* Problem to work on
Reproduce every line of the records below word for word, leaving out the pictures.

--- Start Information shown ---

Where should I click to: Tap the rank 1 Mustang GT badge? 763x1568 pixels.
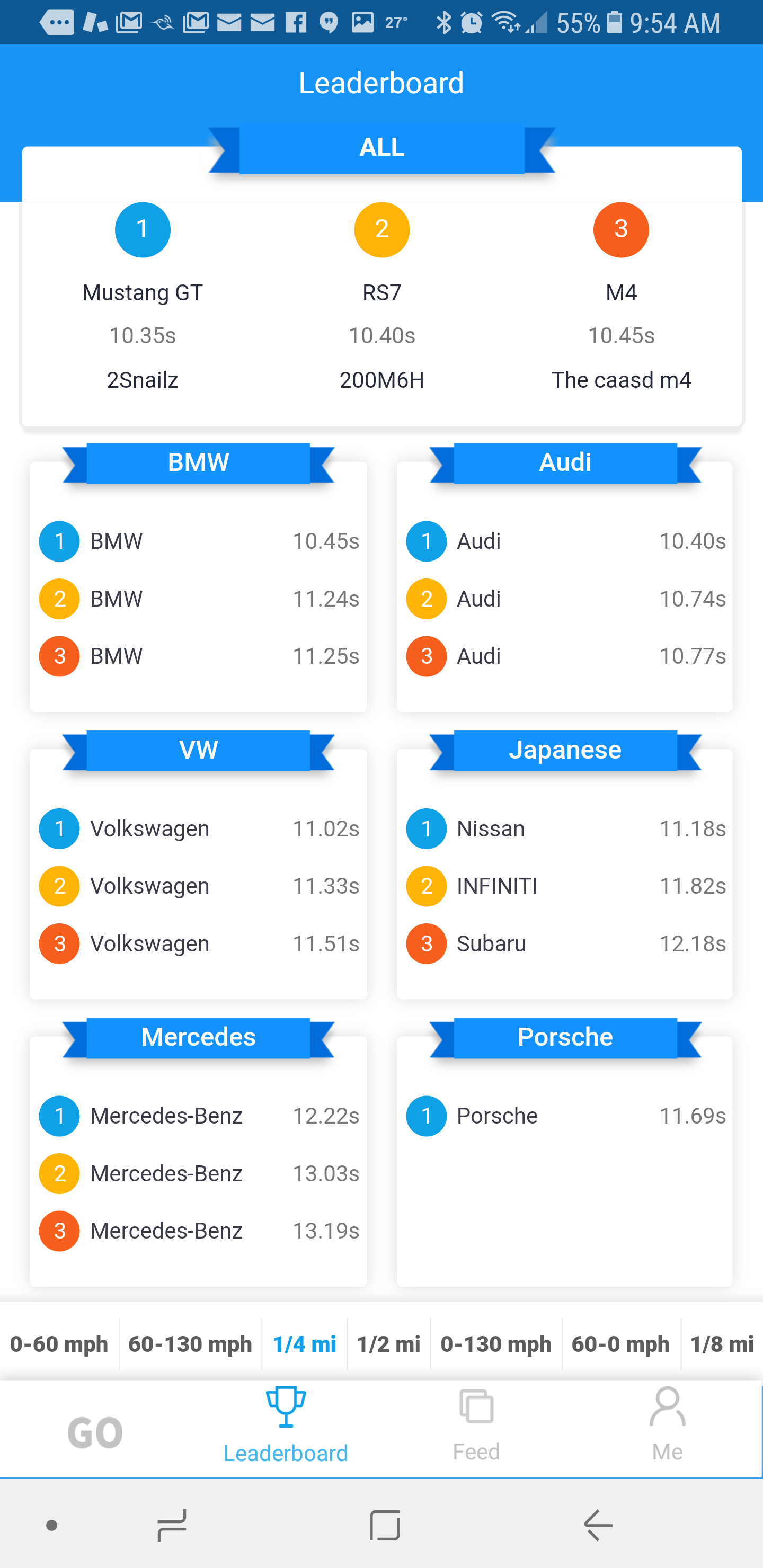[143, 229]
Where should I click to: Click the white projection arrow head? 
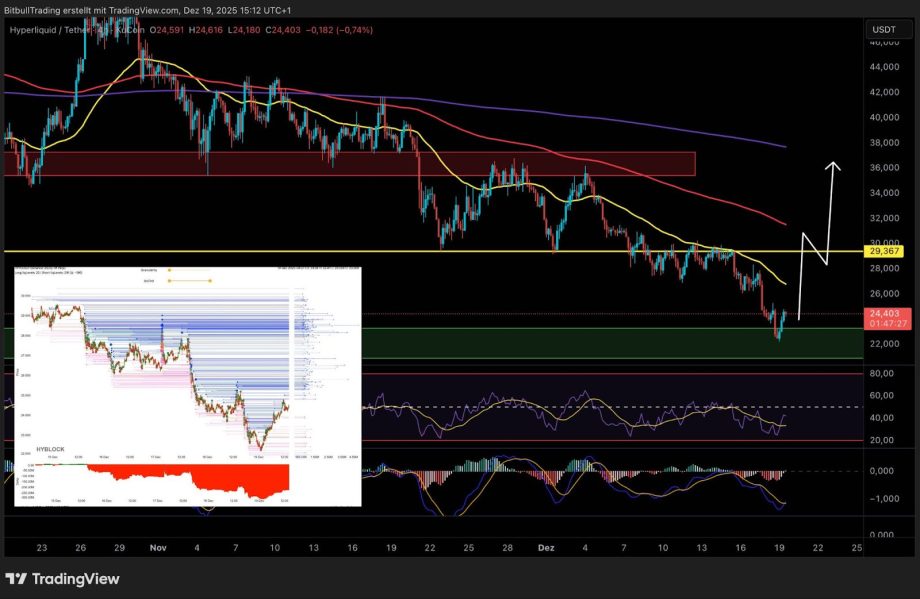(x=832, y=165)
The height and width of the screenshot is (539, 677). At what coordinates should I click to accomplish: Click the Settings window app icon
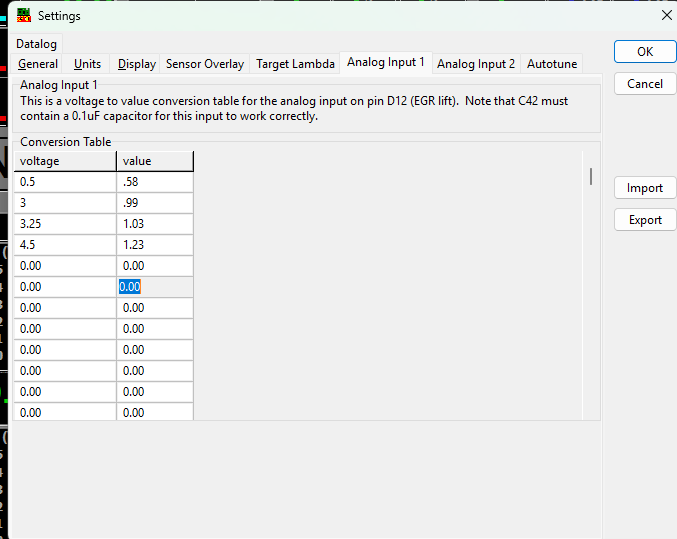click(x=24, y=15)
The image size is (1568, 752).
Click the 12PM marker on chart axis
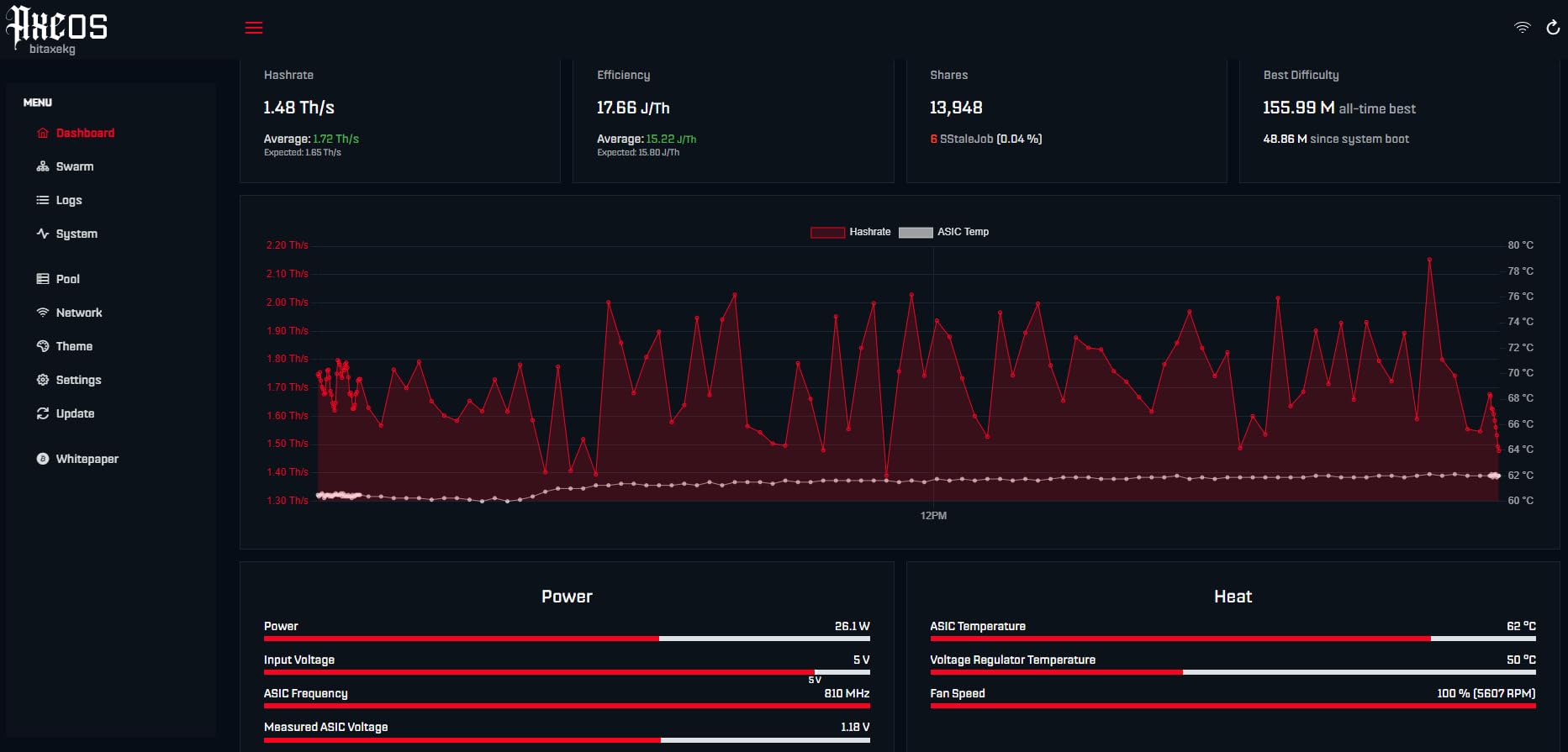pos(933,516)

--- End Information shown ---

* Finished exercise
Where should I click to: Tap the rank 1 Mustang GT badge? 763x1568 pixels.
[143, 229]
Where should I click to: Click the white projection arrow head? 
(x=832, y=165)
The height and width of the screenshot is (539, 677). At what coordinates should I click to accomplish: Click the Settings window app icon
click(x=24, y=15)
The image size is (1568, 752).
Click the 12PM marker on chart axis
pos(933,516)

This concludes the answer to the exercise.